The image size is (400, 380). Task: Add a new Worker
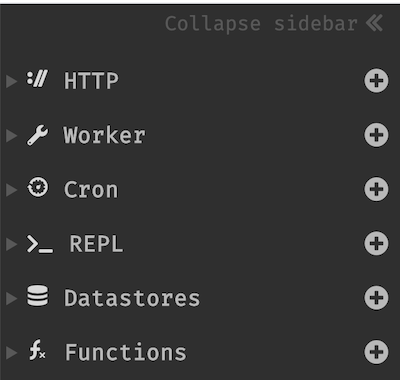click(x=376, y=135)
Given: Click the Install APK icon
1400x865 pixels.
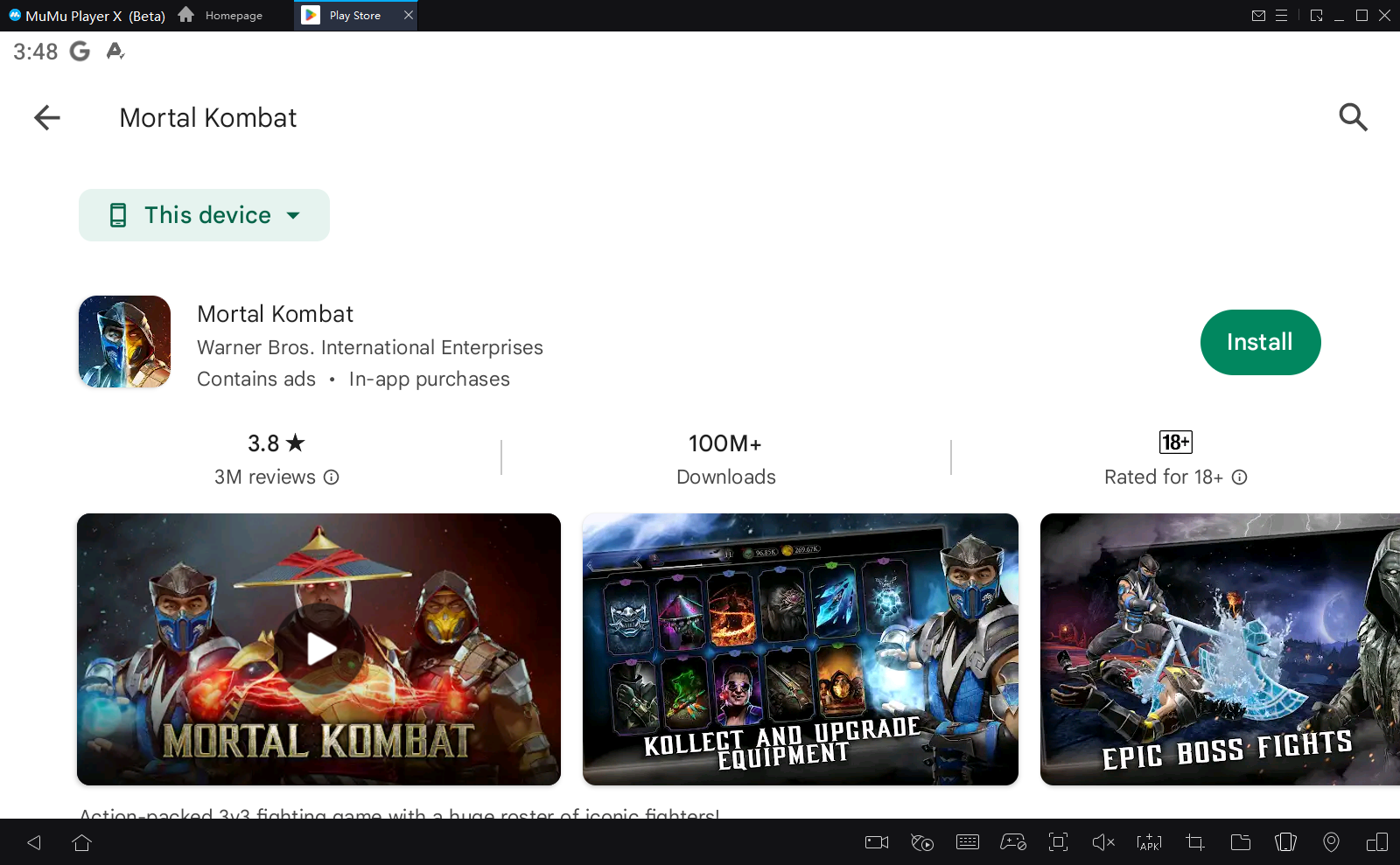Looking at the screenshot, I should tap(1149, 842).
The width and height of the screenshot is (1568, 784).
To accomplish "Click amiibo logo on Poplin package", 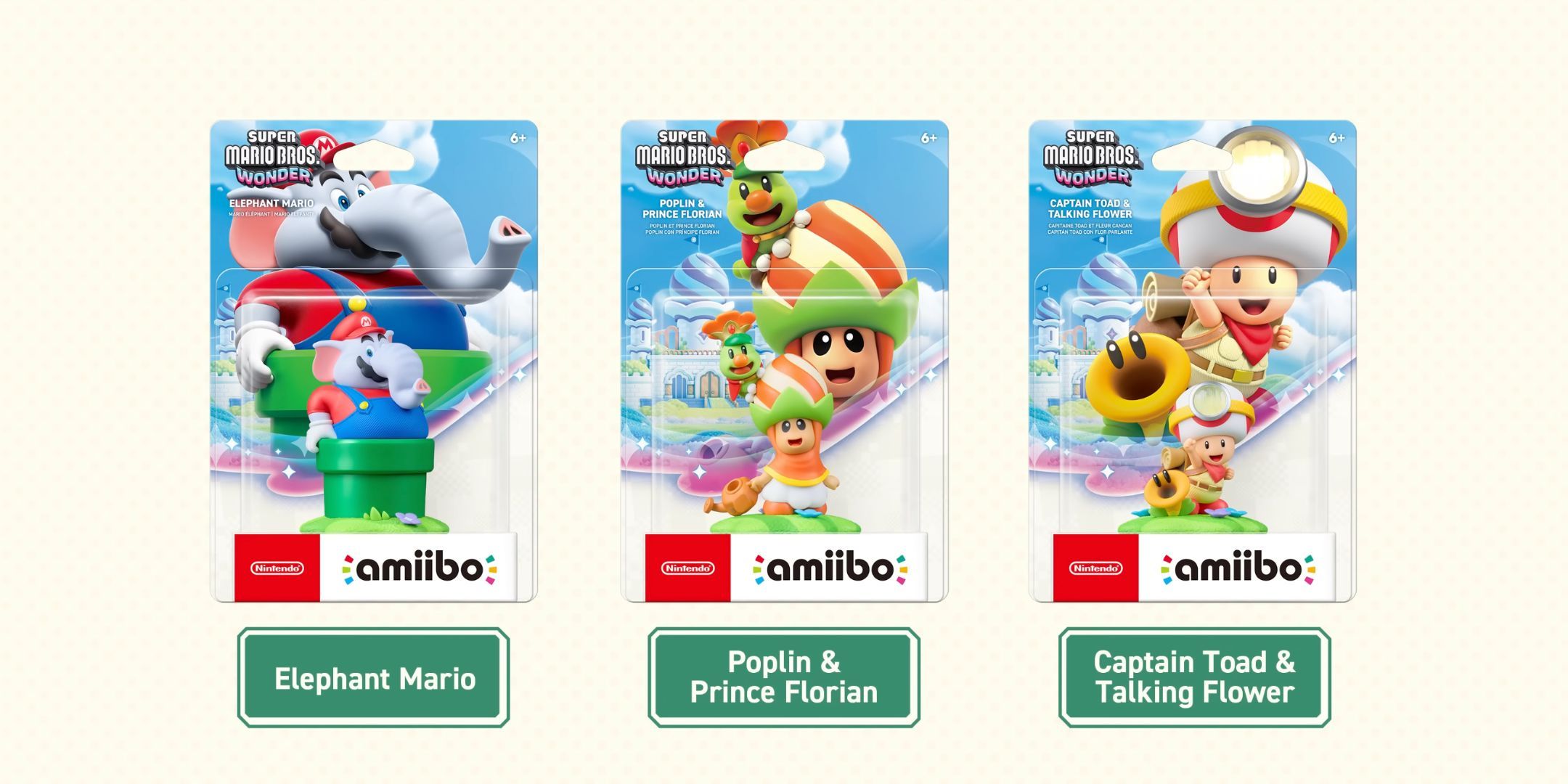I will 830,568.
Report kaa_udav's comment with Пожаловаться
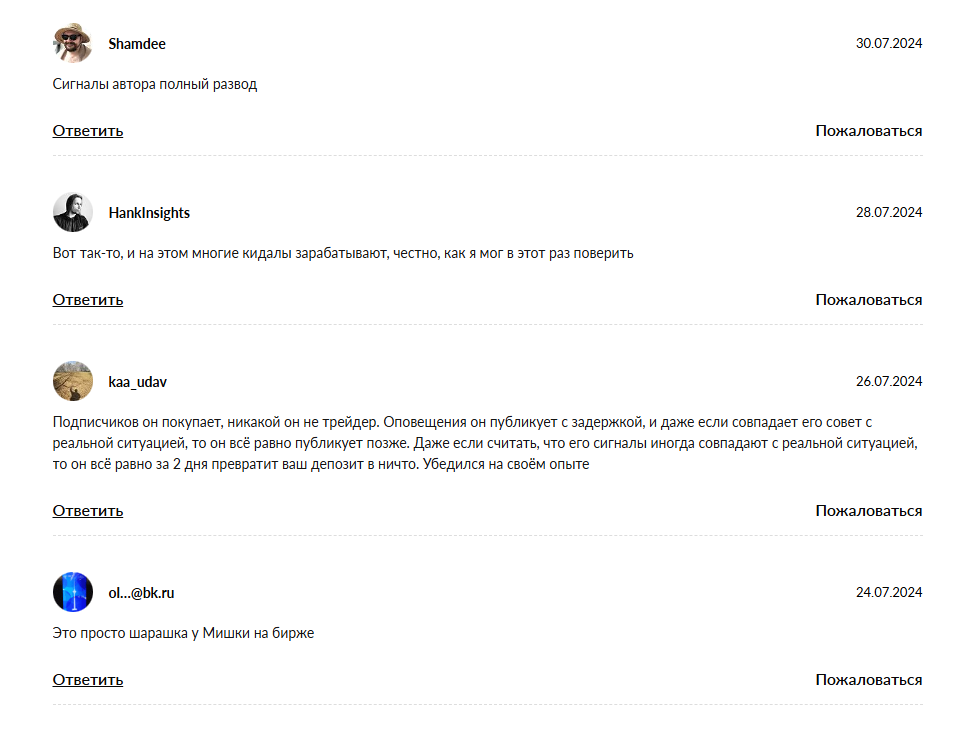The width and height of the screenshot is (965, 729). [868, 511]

________________________

§ **PROBLEM DETAILS**: Format the rows from the first line through the line that contains "Looking at the" as a numbered list, skipping any blank lines. Leave the pictures out.

§ **RESULT OF THE TASK**:
1. The image size is (400, 380). Task: Add a new Worker
2. click(x=376, y=135)
3. Given: Click the Install APK icon
4. 1400x865 pixels.
5. Looking at the screenshot, I should tap(1149, 842).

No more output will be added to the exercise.